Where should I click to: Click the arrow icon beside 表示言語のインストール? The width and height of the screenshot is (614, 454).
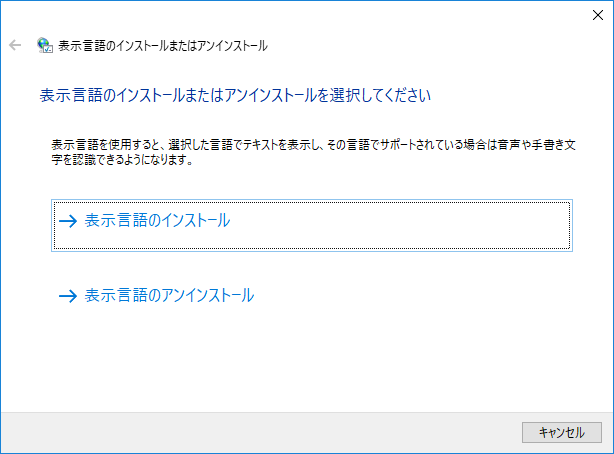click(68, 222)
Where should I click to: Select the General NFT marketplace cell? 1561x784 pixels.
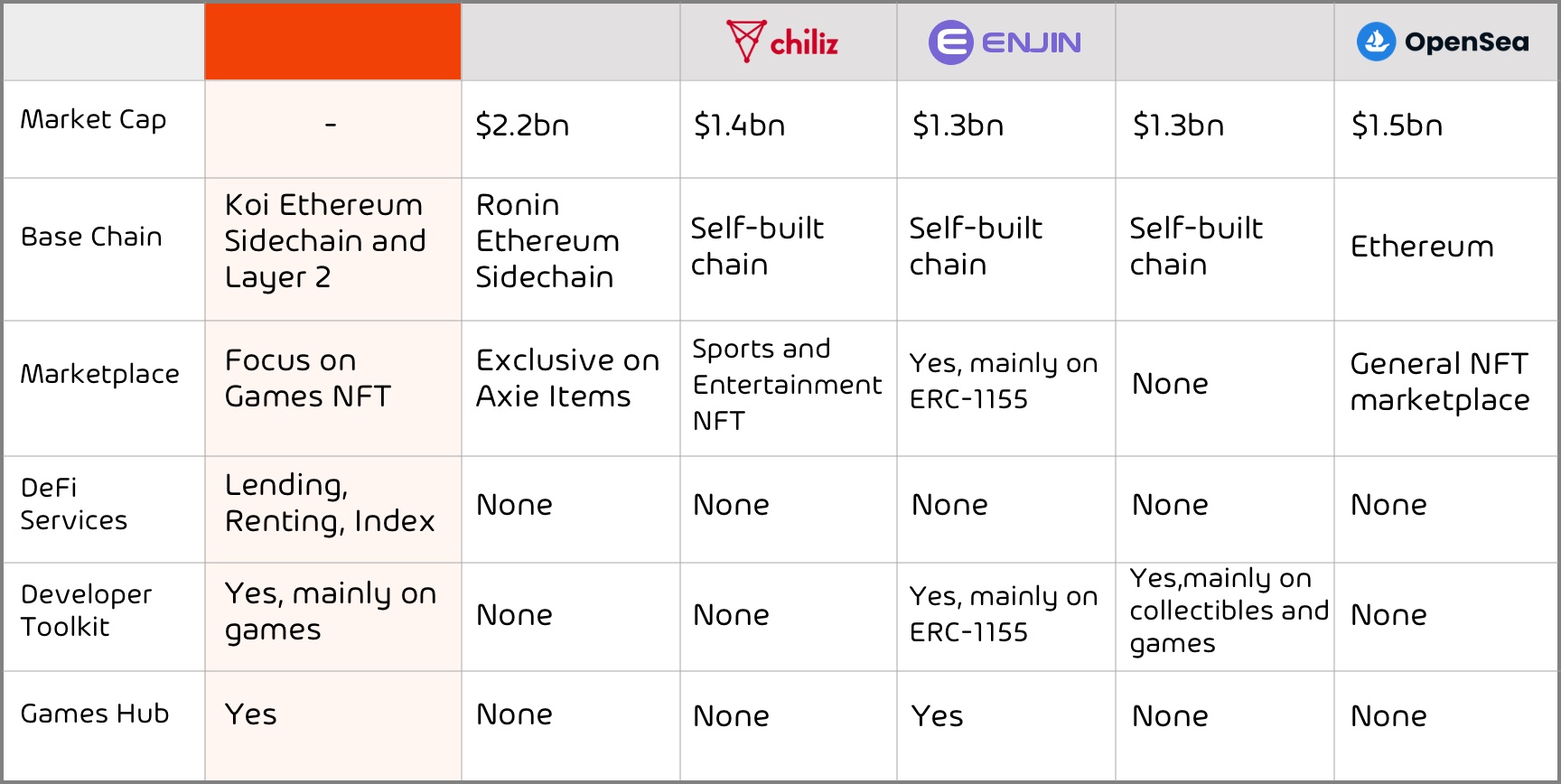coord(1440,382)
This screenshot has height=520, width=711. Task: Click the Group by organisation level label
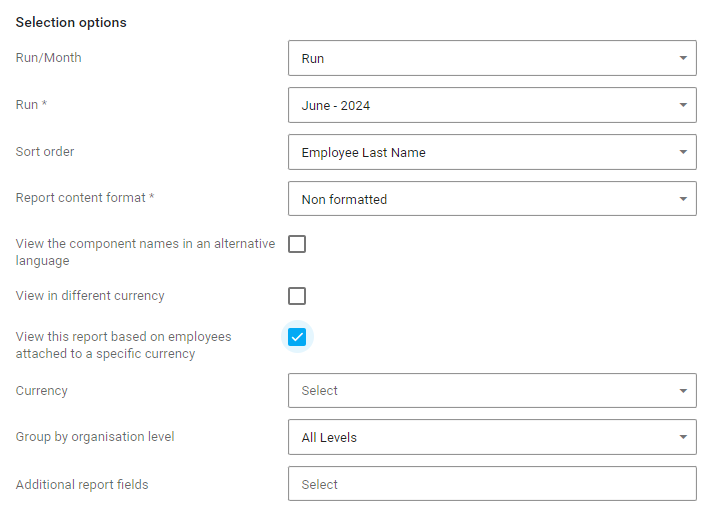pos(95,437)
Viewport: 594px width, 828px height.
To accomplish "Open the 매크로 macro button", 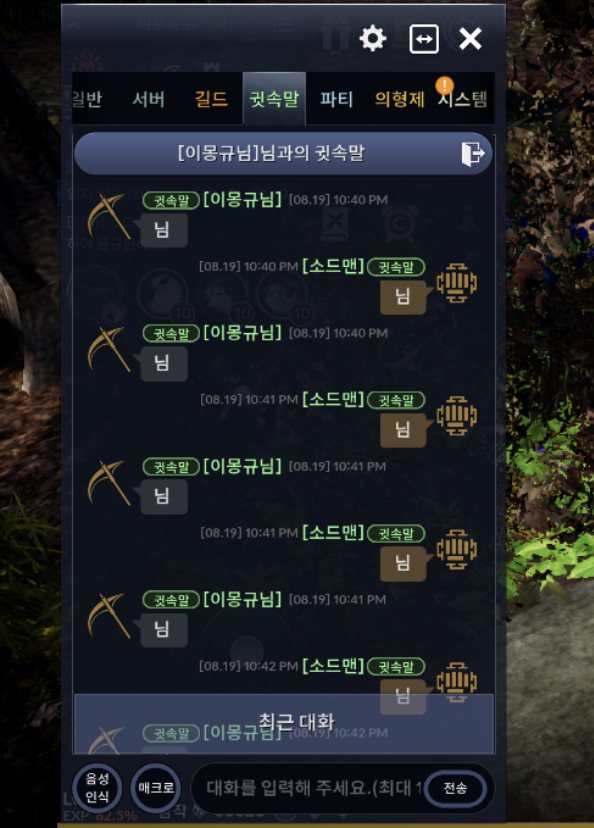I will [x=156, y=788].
● ● ● ●
[Stated goal]
Please count the lines of the material above that contain the word "should" and reply with only that number.

[Output]
2